Blaise burst out laughing, then stopped as he realized the rest of them weren't in on their private conversation. Clearing his throat, he slinked off to a corner to examine a spot on the wall, even though he was blind.

Seraphina scowled. “What's going on?”

Max hesitated as he swept his gaze around everyone gathered there. This motley hodgepodge was his family and he didn't want to risk losing any of them. “I can track the children.”

Illarion growled, knowing just how stupid it would be.

“There's no way,” Sera said affirmatively. “They have them shielded. If it was possible, I would have done it already.”

“I can find them.” His tone held absolute resolve.

Her doubting expression was comical. But then she'd always underestimated his brother's abilities. Most creatures, to their detriment, did. “How?”

“If you'll trust me. Completely. I can do it.”

Fang cocked his head as if he now understood what was going on. “You're part Oneroi?”

Illarion snorted at the assumption that Max was one of the gods who raided human dreams so that they could siphon off emotions.

“Don't insult me.
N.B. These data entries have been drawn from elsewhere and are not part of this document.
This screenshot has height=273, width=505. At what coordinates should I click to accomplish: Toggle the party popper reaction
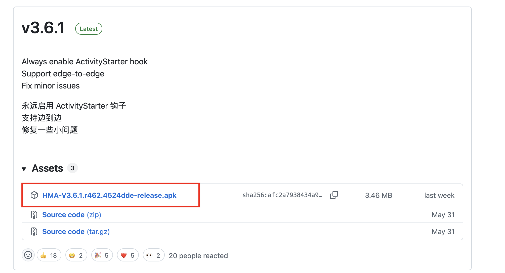[x=102, y=255]
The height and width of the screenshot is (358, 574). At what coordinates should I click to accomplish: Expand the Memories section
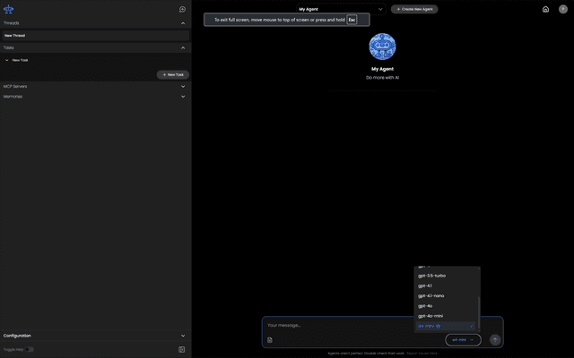click(183, 97)
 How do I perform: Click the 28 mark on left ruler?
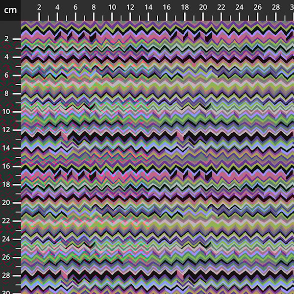[7, 276]
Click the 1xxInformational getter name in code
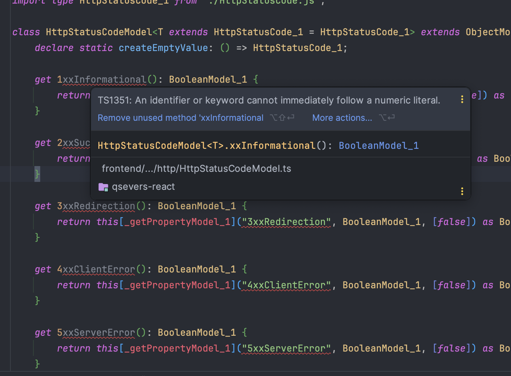511x376 pixels. click(102, 79)
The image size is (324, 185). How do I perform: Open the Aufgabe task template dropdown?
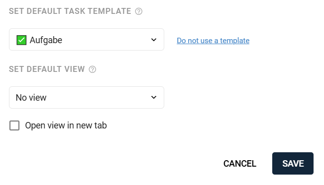[x=87, y=40]
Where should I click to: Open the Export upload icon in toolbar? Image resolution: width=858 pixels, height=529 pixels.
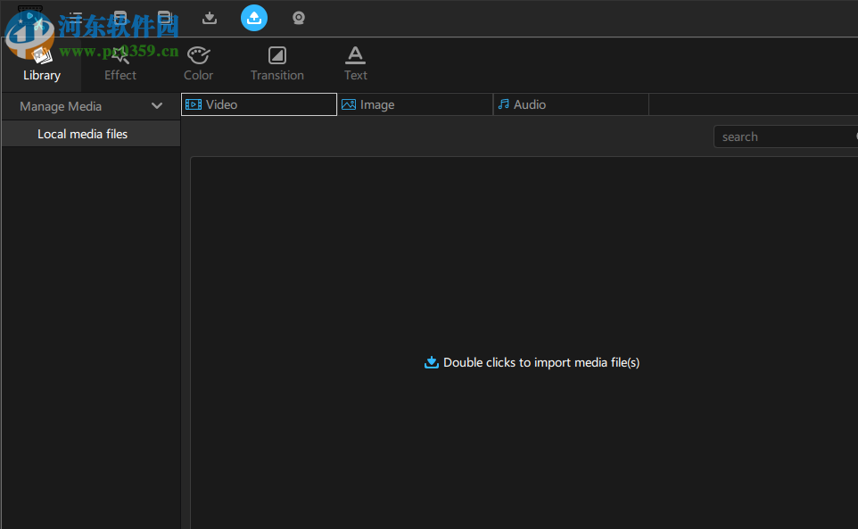click(253, 18)
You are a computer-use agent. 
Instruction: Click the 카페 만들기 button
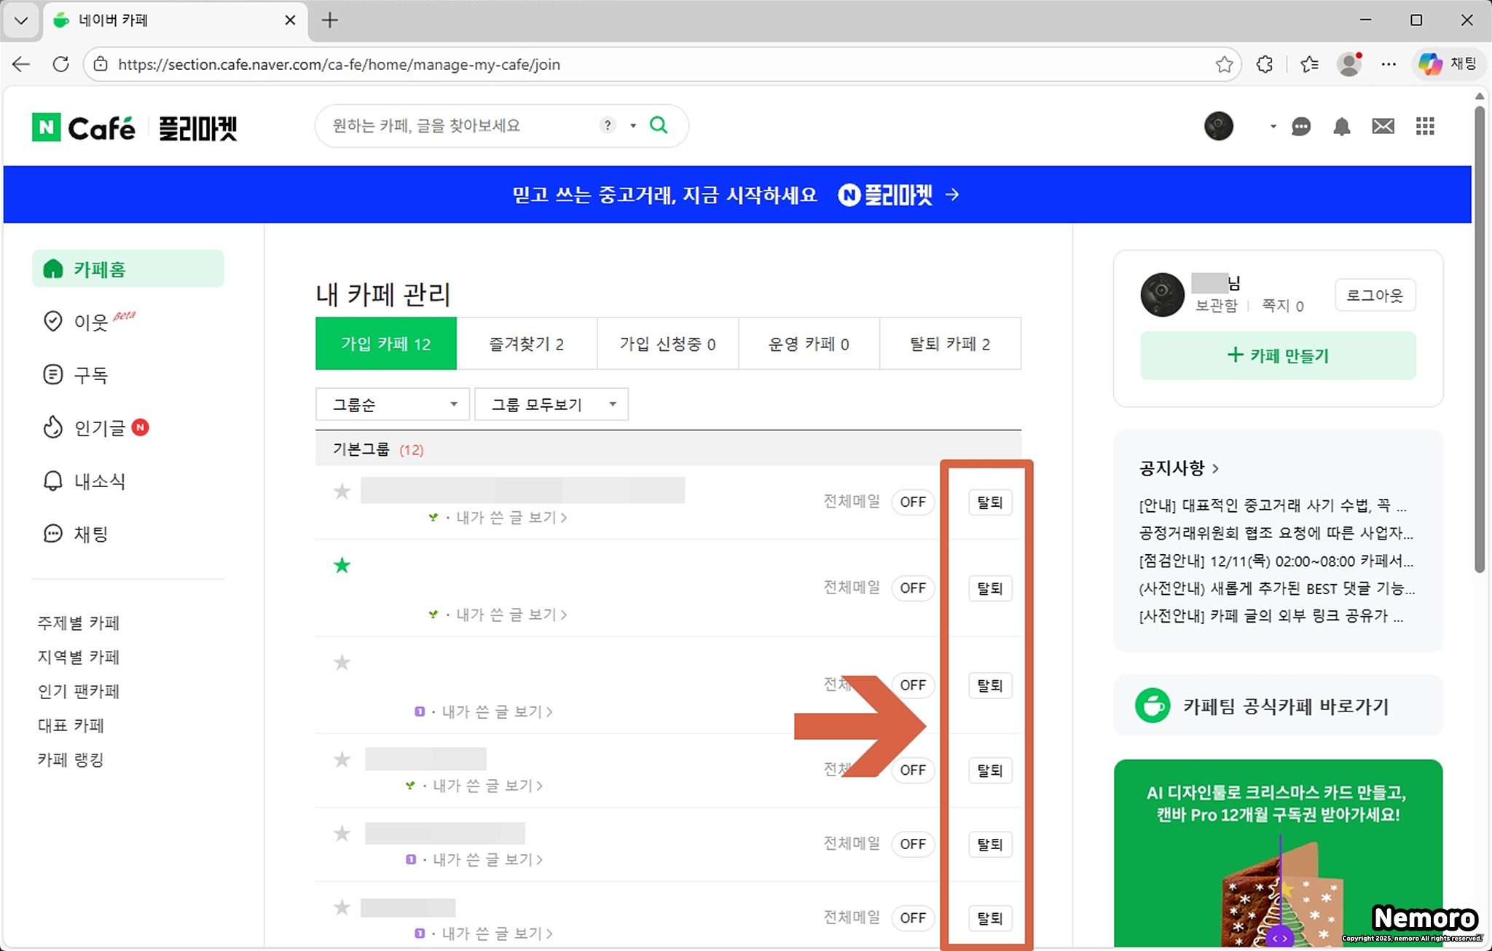coord(1278,355)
I'm not Greek. I was captured and dragged to Arcadia. It was never my homeland.”

Fang's jaw dropped. “Seriously?”

Illarion nodded.
While I'm a son of Ares, we're related only through our mother. Max is a lot older. His powers much stronger and more akin to those of the gods than a typical Were-Hunter.

Even the Arcadian bear Dev Peltier was awed. “So what are you, then?”

“Xarunese.”

“Bless you,” Dev said drily. “You need a Kleenex? Benadryl?”

Max sighed heavily at the bear's fucked-up sense of humor. “Land of Xarun. Much like Atlantis, the gods took issue with it. What little remains sits at the bottom of the Black Sea. I'm one of the very few who survived the sinking.”

“Ouch.”

Max inclined his head to Kyle Peltier for his verbalizing the pain of
that
particular nightmare.

“So wait a minute.” Dev cocked his head as if he just realized what Max was telling them. “You're not Greek or Apollite … how exactly are you Katagari?”

Carson Whitethunder, the hawk who was also their resident vet and doctor, passed a smirk to Dev. He and Aimee were the only two creatures here who had ever seen the mark that was branded on Max's thigh. And only because they had treated his injuries. Aimee when Max had first arrived one heartbeat from death, and Carson decades later after a couple of their grittier confrontations with enemies who'd tried over the years to destroy the Peltier family. “Haven't you ever wondered why, in over a hundred years of living here, Max has never stepped a single foot outside of this building?”

Dev snorted. “We're all freaks here. I don't judge.”

Max glanced to Seraphina as he remembered the less than pleasant way she'd handled the news when she'd first learned what that mark was. Why he bore it.

He'd never intended for anyone here to learn about it. But it was time to come clean.

“Remember that you're all bound by the Omegrion laws. None of you can attack me on Sanctuary grounds.”

“Sheez, boy,” Dev groused. “What are you? The Dragonbane, or something?”

Max inclined his head to him, and as soon as he did, it sucked every bit of oxygen from the room. Half the shapeshifters around him took a step back, as if terrified being near him would taint them.

All humor and friendliness evaporated from Dev's eyes as he gaped. “Are you shitting me?
You're
the sole reason for the war between the Katagaria and the Arcadians?”

Illarion stepped between them.
It's not that simple, Dev. Calm down.

Dev curled his lip. “Not that simple, my ass. You murdered Lycaon's heir in cold blood and started this bloodbath between our people, and you're telling me it's not that simple?”

Max had that same sick look on his face he got any time someone saw his mark and recognized it.